Boletim da ocupação indígena contra Belo Sun – Altamira (Dia 33)

Enquanto o Ibama se retira da responsabilidade sobre o licenciamento da mineradora canadense, o Governo do Pará reafirma sua competência para conduzir o processo, ignorando os apelos das comunidades tradicionais e os impactos sinérgicos com a hidrelétrica de Belo Monte

Boletim da ocupação indígena contra Belo Sun – Altamira (Dia 33)
Reprodução/Foto: Igor Teixeira.

27 de março de 2026

O embate contra a instalação da maior exploração de ouro a céu aberto do Brasil, na região da Volta Grande do Xingu, chegou a um estágio decisivo com a ratificação de que a competência sobre o licenciamento ambiental retornou à gestão estadual do Pará. Registros oficiais expedidos pela Secretaria de Estado de Meio Ambiente, Clima e Sustentabilidade (SEMAS/PA) em 20 de março de 2026 confirmam que, amparada por deliberações da Justiça, a autarquia paraense retomou a tutela do processo administrativo referente à mineradora canadense Belo Sun. Essa migração de autoridade gera profunda apreensão no Movimento das Mulheres Indígenas do Médio Xingu (MMIXM), visto que o Ibama, sob influência política e adotando uma interpretação restrita da legislação, preferiu se abster do licenciamento sob a justificativa de que o projeto não se sobrepõe diretamente a territórios indígenas demarcados.

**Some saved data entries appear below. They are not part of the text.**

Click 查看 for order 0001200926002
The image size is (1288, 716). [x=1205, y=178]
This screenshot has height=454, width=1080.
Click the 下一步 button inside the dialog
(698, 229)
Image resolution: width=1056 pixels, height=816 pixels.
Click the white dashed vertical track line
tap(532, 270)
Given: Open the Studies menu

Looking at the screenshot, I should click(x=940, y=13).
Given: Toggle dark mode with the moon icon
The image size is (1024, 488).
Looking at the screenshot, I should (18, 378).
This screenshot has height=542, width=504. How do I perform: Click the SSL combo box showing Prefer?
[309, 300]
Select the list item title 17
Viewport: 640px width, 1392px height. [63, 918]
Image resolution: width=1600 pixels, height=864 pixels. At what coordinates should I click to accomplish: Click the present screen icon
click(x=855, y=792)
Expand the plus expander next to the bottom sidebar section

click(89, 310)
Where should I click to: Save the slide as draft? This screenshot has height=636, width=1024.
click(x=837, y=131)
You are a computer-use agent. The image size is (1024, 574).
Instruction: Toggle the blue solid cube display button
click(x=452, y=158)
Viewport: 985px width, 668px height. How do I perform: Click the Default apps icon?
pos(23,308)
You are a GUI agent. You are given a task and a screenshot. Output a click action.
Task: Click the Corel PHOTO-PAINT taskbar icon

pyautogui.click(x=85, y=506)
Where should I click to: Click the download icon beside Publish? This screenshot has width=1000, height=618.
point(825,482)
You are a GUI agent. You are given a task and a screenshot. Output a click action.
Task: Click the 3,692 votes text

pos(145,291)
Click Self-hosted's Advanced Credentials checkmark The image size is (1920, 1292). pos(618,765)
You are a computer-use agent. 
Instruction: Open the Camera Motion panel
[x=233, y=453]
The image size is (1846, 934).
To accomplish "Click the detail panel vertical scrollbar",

A retirada do órgão federal desconsidera que a operação deixará um rastro de 35 milhões de metros cúbicos de detritos tóxicos nas proximidades do Rio Xingu — o equivalente ao conteúdo de 14 mil piscinas olímpicas — em uma área já fragilizada pelas consequências da Usina Hidrelétrica de Belo Monte.

Embora a SEMAS/PA assegure que, até o momento, não houve a concessão de novas autorizações ou a revalidação da Licença de Instalação que estava suspensa, a mineradora prossegue sua incursão no território. A empresa tem ocupado inclusive glebas voltadas à reforma agrária no Assentamento Ressaca, utilizando-se de um acordo que o Poder Judiciário declarou nulo no encerramento de 2024.

A mobilização indígena em Altamira, que completa hoje seu 33º dia, expõe que os processos de consulta promovidos pela Belo Sun careceram de legitimidade e visaram fragmentar a união das comunidades, negligenciando o efeito sinérgico que ameaça extinguir o modo de vida de todas as populações da Volta Grande. Perante o alinhamento do governo estadual aos interesses minerários, os grupos em resistência reiteram que a oposição a esse sistema de exploração predatório é a única via para impedir uma catástrofe socioambiental definitiva na Amazônia.